What needs to be done
Nothing in the entries may be dropped: restate them word for word.

Records for the exercise
:::::

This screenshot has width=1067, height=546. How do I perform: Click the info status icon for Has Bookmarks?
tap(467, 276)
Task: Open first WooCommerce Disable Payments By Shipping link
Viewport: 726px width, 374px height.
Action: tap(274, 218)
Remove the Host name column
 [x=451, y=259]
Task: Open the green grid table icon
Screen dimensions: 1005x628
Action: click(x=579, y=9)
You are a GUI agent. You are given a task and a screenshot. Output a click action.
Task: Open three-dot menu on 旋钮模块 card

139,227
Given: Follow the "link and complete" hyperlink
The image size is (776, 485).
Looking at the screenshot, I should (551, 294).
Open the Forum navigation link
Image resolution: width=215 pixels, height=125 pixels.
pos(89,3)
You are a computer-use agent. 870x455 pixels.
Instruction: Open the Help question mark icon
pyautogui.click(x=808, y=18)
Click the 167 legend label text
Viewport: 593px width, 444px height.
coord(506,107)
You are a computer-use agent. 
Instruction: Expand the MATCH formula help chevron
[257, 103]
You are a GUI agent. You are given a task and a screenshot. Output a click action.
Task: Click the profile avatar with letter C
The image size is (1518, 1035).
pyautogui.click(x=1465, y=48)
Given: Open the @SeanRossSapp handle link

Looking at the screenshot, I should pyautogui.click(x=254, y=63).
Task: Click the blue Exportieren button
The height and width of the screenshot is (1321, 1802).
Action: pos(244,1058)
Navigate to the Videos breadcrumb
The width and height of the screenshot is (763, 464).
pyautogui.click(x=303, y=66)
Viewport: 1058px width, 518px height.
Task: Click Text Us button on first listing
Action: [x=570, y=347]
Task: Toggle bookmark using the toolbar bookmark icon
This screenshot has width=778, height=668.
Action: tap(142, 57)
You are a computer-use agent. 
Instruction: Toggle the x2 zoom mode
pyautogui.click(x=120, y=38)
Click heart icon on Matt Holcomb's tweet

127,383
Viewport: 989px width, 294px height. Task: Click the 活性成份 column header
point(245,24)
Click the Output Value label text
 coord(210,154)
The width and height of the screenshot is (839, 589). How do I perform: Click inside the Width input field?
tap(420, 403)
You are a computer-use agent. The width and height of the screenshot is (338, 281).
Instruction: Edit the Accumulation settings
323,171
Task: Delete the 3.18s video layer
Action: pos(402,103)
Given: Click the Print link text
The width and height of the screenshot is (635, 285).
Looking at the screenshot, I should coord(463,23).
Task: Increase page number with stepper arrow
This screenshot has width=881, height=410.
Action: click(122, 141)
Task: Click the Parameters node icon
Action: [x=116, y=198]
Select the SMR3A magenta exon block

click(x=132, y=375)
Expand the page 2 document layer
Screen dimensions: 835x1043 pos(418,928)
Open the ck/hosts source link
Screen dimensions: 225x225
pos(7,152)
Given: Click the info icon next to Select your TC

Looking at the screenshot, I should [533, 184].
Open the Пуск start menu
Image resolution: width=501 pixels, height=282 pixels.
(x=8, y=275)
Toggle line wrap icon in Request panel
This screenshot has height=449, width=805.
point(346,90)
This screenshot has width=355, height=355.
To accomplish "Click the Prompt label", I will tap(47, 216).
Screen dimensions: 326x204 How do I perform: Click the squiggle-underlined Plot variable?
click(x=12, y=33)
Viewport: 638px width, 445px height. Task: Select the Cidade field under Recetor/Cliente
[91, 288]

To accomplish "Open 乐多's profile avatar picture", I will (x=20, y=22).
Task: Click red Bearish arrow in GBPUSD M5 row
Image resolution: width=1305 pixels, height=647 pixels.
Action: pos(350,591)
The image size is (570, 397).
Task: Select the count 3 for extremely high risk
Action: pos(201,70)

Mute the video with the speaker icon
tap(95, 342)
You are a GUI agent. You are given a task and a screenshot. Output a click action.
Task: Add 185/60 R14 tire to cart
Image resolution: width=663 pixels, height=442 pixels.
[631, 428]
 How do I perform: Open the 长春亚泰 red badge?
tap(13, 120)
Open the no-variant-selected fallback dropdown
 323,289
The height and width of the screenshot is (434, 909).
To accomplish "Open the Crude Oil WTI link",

:::::

Solution for this task
This screenshot has width=1067, height=546. How do I perform: Click the info status icon for Has Bookmarks?
tap(467, 276)
Task: Open first WooCommerce Disable Payments By Shipping link
Viewport: 726px width, 374px height.
Action: tap(274, 218)
Remove the Host name column
 [x=451, y=259]
Task: Open the green grid table icon
Screen dimensions: 1005x628
Action: click(x=579, y=9)
You are a GUI agent. You are given a task and a screenshot. Output a click action.
Task: Open three-dot menu on 旋钮模块 card

139,227
Given: Follow the "link and complete" hyperlink
The image size is (776, 485).
Looking at the screenshot, I should (551, 294).
Open the Forum navigation link
Image resolution: width=215 pixels, height=125 pixels.
pos(89,3)
You are a computer-use agent. 870x455 pixels.
Instruction: Open the Help question mark icon
pyautogui.click(x=808, y=18)
Click the 167 legend label text
Viewport: 593px width, 444px height.
coord(506,107)
You are a computer-use agent. 
Instruction: Expand the MATCH formula help chevron
[257, 103]
You are a GUI agent. You are given a task and a screenshot. Output a click action.
Task: Click the profile avatar with letter C
The image size is (1518, 1035).
pyautogui.click(x=1465, y=48)
Given: Open the @SeanRossSapp handle link

Looking at the screenshot, I should pyautogui.click(x=254, y=63).
Task: Click the blue Exportieren button
The height and width of the screenshot is (1321, 1802).
Action: pos(244,1058)
Navigate to the Videos breadcrumb
The width and height of the screenshot is (763, 464).
pyautogui.click(x=303, y=66)
Viewport: 1058px width, 518px height.
Task: Click Text Us button on first listing
Action: [x=570, y=347]
Task: Toggle bookmark using the toolbar bookmark icon
This screenshot has width=778, height=668.
Action: tap(142, 57)
You are a computer-use agent. 
Instruction: Toggle the x2 zoom mode
pyautogui.click(x=120, y=38)
Click heart icon on Matt Holcomb's tweet

127,383
Viewport: 989px width, 294px height. Task: Click the 活性成份 column header
point(245,24)
Click the Output Value label text
 coord(210,154)
The width and height of the screenshot is (839, 589). How do I perform: Click inside the Width input field?
tap(420, 403)
You are a computer-use agent. The width and height of the screenshot is (338, 281).
Instruction: Edit the Accumulation settings
323,171
Task: Delete the 3.18s video layer
Action: pos(402,103)
Given: Click the Print link text
The width and height of the screenshot is (635, 285).
Looking at the screenshot, I should coord(463,23).
Task: Increase page number with stepper arrow
This screenshot has width=881, height=410.
Action: click(122, 141)
Task: Click the Parameters node icon
Action: [x=116, y=198]
Select the SMR3A magenta exon block

click(x=132, y=375)
Expand the page 2 document layer
Screen dimensions: 835x1043 pos(418,928)
Open the ck/hosts source link
Screen dimensions: 225x225
pos(7,152)
Given: Click the info icon next to Select your TC

Looking at the screenshot, I should [533, 184].
Open the Пуск start menu
Image resolution: width=501 pixels, height=282 pixels.
(x=8, y=275)
Toggle line wrap icon in Request panel
This screenshot has height=449, width=805.
point(346,90)
This screenshot has width=355, height=355.
To accomplish "Click the Prompt label", I will tap(47, 216).
Screen dimensions: 326x204 How do I perform: Click the squiggle-underlined Plot variable?
click(x=12, y=33)
Viewport: 638px width, 445px height. Task: Select the Cidade field under Recetor/Cliente
[91, 288]

To accomplish "Open 乐多's profile avatar picture", I will (x=20, y=22).
Task: Click red Bearish arrow in GBPUSD M5 row
Image resolution: width=1305 pixels, height=647 pixels.
Action: pos(350,591)
The image size is (570, 397).
Task: Select the count 3 for extremely high risk
Action: pos(201,70)

Mute the video with the speaker icon
tap(95, 342)
You are a GUI agent. You are given a task and a screenshot. Output a click action.
Task: Add 185/60 R14 tire to cart
Image resolution: width=663 pixels, height=442 pixels.
[631, 428]
 How do I perform: Open the 长春亚泰 red badge?
tap(13, 120)
Open the no-variant-selected fallback dropdown
 323,289
The height and width of the screenshot is (434, 909).
To accomplish "Open the Crude Oil WTI link",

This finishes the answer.